- Exercise requirements: Please rewrite the items from the start through the line with "(x=258, y=42)", changing "coordinates" to "location" and leaving all else as is.

- Material for the task:
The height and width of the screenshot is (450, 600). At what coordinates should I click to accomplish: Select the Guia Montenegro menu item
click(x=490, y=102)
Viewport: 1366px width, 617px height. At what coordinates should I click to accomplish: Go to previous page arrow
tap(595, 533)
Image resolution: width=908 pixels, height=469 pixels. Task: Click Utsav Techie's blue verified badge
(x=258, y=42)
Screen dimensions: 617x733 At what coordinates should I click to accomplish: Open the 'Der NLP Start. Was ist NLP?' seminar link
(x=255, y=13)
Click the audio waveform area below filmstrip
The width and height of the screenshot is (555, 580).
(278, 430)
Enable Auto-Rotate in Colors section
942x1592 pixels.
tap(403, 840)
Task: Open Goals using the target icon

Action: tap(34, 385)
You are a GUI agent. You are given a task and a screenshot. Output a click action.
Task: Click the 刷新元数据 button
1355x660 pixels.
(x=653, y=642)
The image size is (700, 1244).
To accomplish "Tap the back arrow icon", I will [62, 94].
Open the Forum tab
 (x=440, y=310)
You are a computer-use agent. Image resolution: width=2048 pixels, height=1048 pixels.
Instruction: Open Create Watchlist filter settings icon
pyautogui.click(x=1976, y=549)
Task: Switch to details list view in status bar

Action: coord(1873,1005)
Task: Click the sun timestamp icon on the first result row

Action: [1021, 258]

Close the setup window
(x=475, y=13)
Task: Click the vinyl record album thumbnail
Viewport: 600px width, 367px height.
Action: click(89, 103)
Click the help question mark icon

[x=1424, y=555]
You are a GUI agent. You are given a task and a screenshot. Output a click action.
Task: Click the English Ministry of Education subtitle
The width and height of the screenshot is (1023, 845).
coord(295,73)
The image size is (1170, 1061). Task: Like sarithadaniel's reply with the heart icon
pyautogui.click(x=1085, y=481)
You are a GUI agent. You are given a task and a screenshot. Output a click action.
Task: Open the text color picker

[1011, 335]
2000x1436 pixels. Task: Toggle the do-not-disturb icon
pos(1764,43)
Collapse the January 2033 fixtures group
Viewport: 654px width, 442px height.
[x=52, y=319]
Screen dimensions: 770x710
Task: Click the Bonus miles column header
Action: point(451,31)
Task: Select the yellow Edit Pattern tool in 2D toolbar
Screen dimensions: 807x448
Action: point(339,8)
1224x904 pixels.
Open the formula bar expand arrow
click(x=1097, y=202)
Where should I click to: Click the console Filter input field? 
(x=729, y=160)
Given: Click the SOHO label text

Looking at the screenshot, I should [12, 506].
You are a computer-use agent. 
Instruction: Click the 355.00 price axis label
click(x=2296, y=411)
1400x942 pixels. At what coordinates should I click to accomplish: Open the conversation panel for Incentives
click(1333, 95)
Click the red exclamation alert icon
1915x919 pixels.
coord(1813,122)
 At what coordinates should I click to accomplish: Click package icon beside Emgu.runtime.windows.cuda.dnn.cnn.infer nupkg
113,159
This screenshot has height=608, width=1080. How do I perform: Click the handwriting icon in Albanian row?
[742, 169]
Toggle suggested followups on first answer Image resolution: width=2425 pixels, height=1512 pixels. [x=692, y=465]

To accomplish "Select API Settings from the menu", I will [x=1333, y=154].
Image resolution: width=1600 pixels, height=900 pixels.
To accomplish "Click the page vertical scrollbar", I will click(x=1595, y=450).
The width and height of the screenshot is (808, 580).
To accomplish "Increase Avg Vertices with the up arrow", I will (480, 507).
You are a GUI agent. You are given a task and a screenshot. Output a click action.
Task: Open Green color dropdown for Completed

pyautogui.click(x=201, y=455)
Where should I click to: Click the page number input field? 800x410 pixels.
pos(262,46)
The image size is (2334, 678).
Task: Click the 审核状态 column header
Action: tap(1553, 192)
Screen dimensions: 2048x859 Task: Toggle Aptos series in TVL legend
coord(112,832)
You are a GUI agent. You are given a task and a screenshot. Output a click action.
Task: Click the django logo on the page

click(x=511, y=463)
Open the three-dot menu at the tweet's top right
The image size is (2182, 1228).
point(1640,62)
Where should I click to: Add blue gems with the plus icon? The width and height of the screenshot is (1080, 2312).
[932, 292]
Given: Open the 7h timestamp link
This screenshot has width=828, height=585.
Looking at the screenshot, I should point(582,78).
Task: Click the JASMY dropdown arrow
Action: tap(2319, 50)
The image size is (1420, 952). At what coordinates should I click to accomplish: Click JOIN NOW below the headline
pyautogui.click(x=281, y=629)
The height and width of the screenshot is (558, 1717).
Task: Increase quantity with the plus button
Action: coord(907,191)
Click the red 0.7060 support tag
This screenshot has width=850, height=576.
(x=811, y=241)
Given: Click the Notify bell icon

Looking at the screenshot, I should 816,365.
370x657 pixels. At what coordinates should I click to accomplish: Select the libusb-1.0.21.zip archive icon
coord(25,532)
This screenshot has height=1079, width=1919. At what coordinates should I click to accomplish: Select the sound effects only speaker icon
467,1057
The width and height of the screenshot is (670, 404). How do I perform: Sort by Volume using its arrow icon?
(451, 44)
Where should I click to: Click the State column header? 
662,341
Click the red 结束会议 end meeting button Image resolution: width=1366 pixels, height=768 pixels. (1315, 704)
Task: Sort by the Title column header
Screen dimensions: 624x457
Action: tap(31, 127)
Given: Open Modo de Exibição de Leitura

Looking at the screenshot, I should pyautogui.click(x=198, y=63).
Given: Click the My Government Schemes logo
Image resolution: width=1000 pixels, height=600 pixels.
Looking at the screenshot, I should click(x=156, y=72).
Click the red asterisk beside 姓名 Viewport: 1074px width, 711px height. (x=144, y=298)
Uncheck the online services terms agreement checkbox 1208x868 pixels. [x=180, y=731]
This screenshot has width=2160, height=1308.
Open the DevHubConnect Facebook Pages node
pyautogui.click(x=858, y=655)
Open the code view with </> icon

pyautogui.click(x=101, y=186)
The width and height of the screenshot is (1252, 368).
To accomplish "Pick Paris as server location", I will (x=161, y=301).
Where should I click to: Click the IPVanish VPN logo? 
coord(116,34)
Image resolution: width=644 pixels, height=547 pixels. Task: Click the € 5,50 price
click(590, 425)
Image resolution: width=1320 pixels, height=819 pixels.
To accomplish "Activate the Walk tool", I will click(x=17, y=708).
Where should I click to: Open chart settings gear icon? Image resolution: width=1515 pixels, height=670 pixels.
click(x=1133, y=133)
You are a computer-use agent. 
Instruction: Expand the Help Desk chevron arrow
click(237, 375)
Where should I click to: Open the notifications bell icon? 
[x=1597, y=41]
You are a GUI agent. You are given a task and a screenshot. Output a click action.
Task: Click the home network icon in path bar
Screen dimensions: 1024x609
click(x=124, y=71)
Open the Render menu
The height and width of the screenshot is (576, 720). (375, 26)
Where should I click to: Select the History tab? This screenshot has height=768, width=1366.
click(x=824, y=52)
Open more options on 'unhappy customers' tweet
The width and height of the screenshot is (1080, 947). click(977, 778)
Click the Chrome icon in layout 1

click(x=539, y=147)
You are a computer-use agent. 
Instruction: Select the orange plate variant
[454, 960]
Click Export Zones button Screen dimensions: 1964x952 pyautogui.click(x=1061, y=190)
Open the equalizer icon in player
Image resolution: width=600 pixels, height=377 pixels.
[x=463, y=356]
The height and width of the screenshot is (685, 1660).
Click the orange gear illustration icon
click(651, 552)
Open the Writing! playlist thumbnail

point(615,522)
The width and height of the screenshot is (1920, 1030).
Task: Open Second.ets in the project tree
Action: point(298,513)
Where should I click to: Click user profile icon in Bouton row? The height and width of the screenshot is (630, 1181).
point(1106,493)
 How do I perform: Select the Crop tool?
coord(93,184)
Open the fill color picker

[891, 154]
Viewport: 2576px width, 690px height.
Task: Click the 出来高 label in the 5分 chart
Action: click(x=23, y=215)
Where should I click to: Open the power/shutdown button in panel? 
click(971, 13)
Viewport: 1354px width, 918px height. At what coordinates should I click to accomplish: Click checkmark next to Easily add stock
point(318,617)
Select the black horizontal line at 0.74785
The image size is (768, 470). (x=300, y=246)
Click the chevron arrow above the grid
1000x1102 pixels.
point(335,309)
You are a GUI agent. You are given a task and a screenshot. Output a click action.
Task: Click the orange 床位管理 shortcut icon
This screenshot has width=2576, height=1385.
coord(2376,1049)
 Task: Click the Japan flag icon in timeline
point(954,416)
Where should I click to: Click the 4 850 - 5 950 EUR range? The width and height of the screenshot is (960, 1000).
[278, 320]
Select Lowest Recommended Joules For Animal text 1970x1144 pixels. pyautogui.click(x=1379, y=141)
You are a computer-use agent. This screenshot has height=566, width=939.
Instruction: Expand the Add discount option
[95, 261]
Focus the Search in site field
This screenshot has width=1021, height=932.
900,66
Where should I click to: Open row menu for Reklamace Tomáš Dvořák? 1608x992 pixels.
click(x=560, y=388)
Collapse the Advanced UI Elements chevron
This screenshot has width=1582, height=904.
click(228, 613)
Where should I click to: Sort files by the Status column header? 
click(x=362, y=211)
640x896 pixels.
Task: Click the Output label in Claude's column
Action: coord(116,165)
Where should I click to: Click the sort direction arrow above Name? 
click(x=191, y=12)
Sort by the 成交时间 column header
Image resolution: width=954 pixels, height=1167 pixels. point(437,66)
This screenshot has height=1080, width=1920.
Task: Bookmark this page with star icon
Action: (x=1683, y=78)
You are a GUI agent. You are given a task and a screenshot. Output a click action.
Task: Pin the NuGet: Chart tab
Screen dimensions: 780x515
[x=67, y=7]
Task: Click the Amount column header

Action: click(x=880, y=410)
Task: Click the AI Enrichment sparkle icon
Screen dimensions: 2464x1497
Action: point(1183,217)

- Exercise response:
The height and width of the screenshot is (450, 600). At what location should I click to accomplish: Select the Guia Montenegro menu item
click(x=490, y=102)
Viewport: 1366px width, 617px height. At what location should I click to accomplish: Go to previous page arrow
tap(595, 533)
Image resolution: width=908 pixels, height=469 pixels. Task: Click Utsav Techie's blue verified badge
(x=258, y=42)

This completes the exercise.